C’est une partie de “ping-pong inhumain” qui se joue entre la Biélorussie et la Pologne, déplore une journaliste du quotidien polonais d’opposition Gazeta Wyborcza, actuellement présente à la frontière entre les deux pays. Des Afghans, mais aussi des Irakiens, des Yéménites, des Iraniens et des Syriens se présentent actuellement aux gardes-frontières polonais pour demander l’asile, mais sont refoulés.
“Nous avons des preuves de violations du droit international, affirme le journal. Dimanche 22 août, nous avons vu des étrangers arrêtés par les gardes-frontières et emmenés dans une direction inconnue. Il s’agit des mêmes personnes qui avaient déposé une demande d’asile une dizaine d’heures plus tôt au poste-frontière de Szudzialowo. Ils disent avoir été renvoyés de cette façon à de nombreuses reprises ces deux dernières semaines – jusqu’à 19 fois dans le cas des Irakiens.”
Selon des témoins locaux interrogés par Gazeta Wyborcza, “les réfugiés sont conduits à la frontière par des Biélorusses à bord de véhicules militaires et doivent ensuite franchir des ponts provisoires en bois pour traverser la rivière-frontière, la Svislatch. S’ils traînent – apeurés ou hésitants –, on tire au-dessus de leur tête. Pour les locaux, les bruits de Kalachnikov indiquent clairement que ce ne sont pas des Polonais qui font feu.”

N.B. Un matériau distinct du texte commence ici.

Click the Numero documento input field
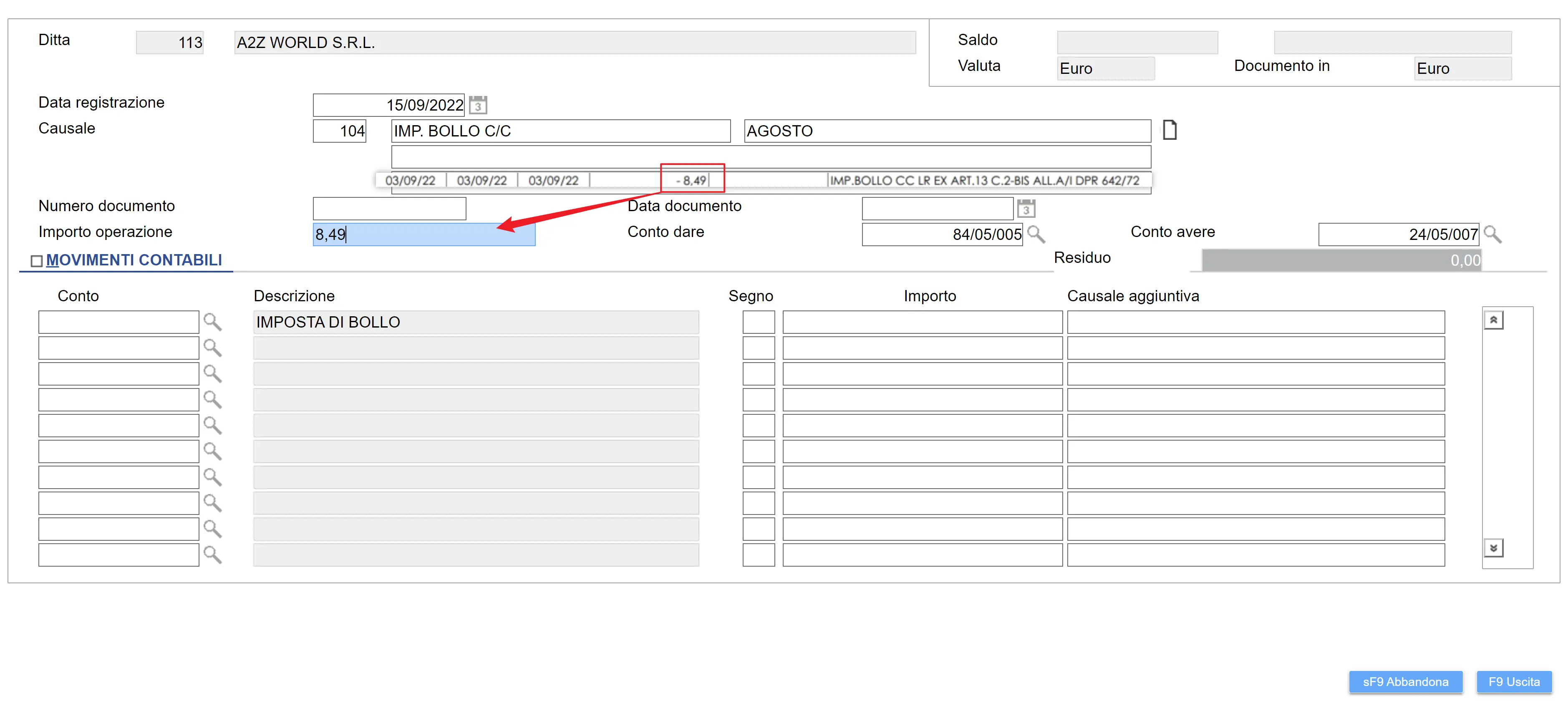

Rejetés de part et d’autre de la frontière, les demandeurs d’asile sont condamnés à l’errance. Ils déclarent en outre “avoir été victimes de violences, non seulement dans leur pays d’origine, mais aussi de la part des gardes-frontières, du côté biélorusse comme du côté polonais”.

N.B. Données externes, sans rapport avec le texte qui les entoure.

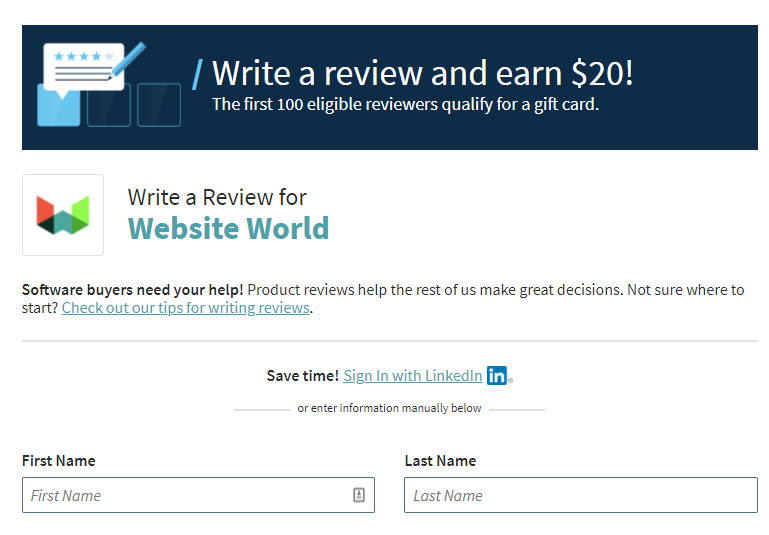
Task: Click the blue slash before the banner headline
Action: coord(197,74)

Cependant, affamés et épuisés, “ils n’ont pas la force d’échapper aux gardes-frontières et s’abandonnent sur les bancs et les bords des routes”, poursuit le quotidien.
“Mesure de rétorsion”
D’ordinaire paisibles, les environs sont désormais envahis par les hélicoptères de l’armée tandis que “la nuit, les forêts et les champs sont passés au peigne fin des projecteurs”. Les habitants, eux, réagissent diversement, constate le journal. Si un média local a parlé de “plaie de migrants illégaux”, dans des discussions entre voisins, “une femme a demandé ce qu’elle pouvait leur donner comme nourriture et s’ils mangent de tout”.
Gazeta Wyborcza rappelle que l’instrumentalisation des migrants par le régime biélorusse d’Alexandre Loukachenko a commencé il y a plusieurs semaines et a d’abord pris pour cible la Lituanie : “C’est une mesure de rétorsion au soutien fourni par Vilnius à l’opposition biélorusse et aux sanctions contre la Biélorussie.”
La situation se dégrade donc désormais aussi en Pologne. Le journal cite ainsi le ministère de l’Intérieur polonais, qui a annoncé qu’en août “2 100 personnes ont tenté de franchir illégalement la frontière polono-biélorusse”. Et Gazeta Wyborcza de souligner que le ministère a ajouté “de façon explicite” :
“Le gouvernement de Droit et justice [le parti national-conservateur au pouvoir depuis 2015] s’est toujours opposé à la migration illégale et incontrôlée. La Pologne refuse de laisser entrer sur son territoire des personnes qui peuvent constituer une menace pour nos citoyens.”
Une position qui, “de l’avis de militants et de juristes, est contraire aux conventions de Genève et au droit d’asile inscrit dans la Constitution polonaise”, conclut le journal.